[Dataset Boundary: Start]
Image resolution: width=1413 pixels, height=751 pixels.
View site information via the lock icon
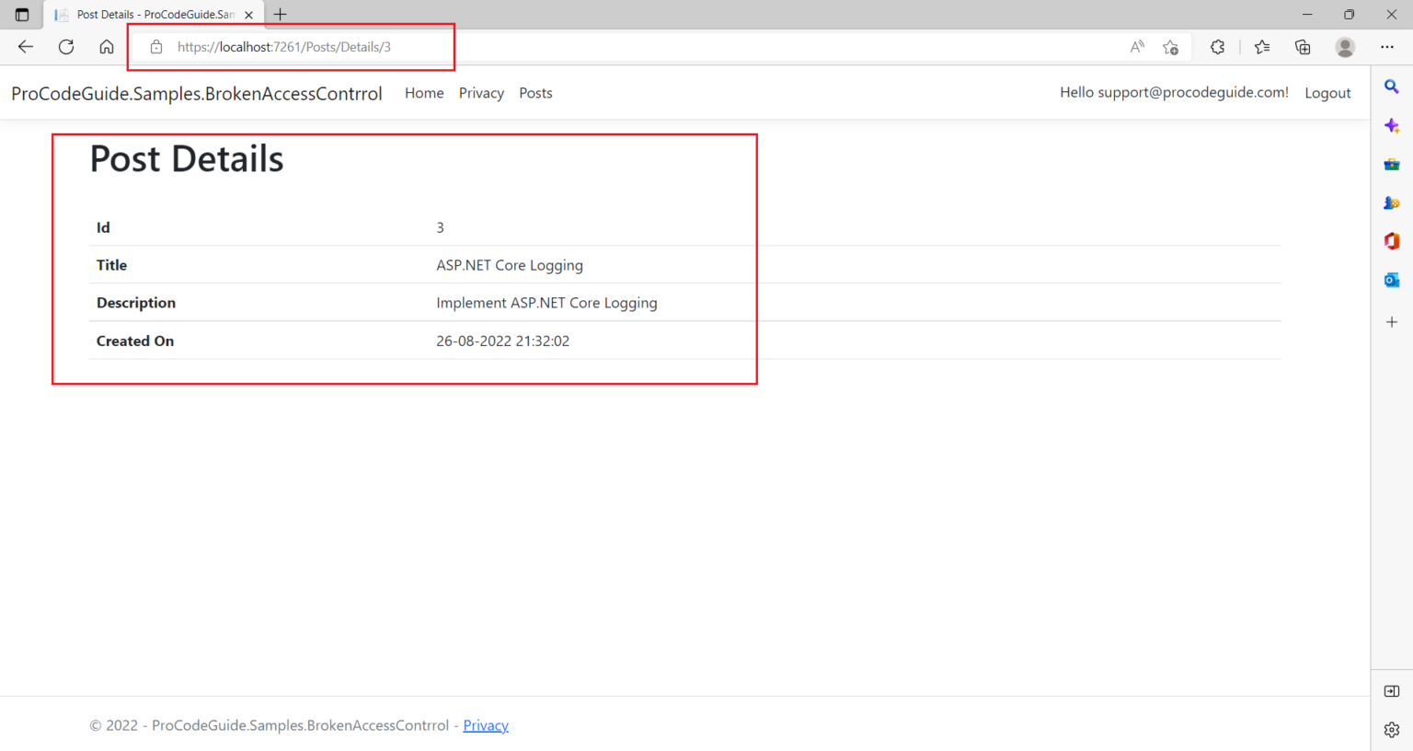pos(156,46)
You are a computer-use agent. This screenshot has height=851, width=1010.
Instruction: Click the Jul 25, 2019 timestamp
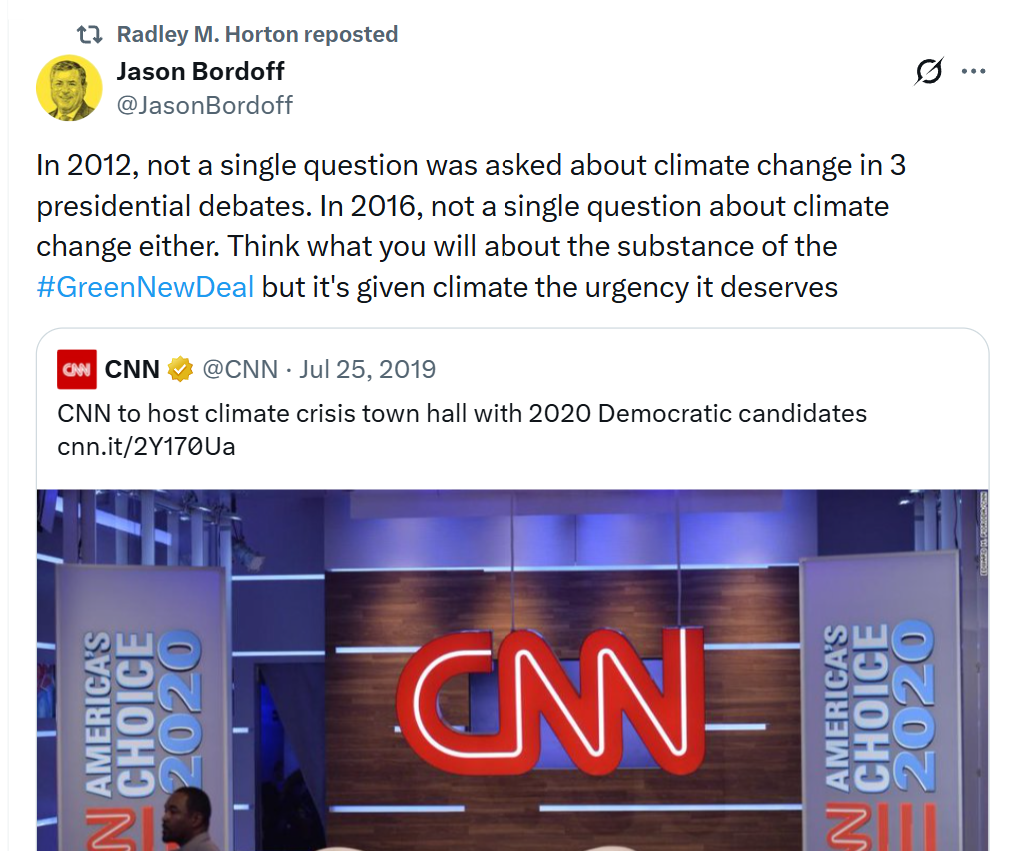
[Dataset Boundary: End]
● Work to complete
Give again, word for word, only the lines from the line containing "You are a computer-use" through the last line above, both included; leave the pictures out.

● Task answer
You are a computer-use agent. This screenshot has height=851, width=1010.
Instruction: Click the Jul 25, 2019 timestamp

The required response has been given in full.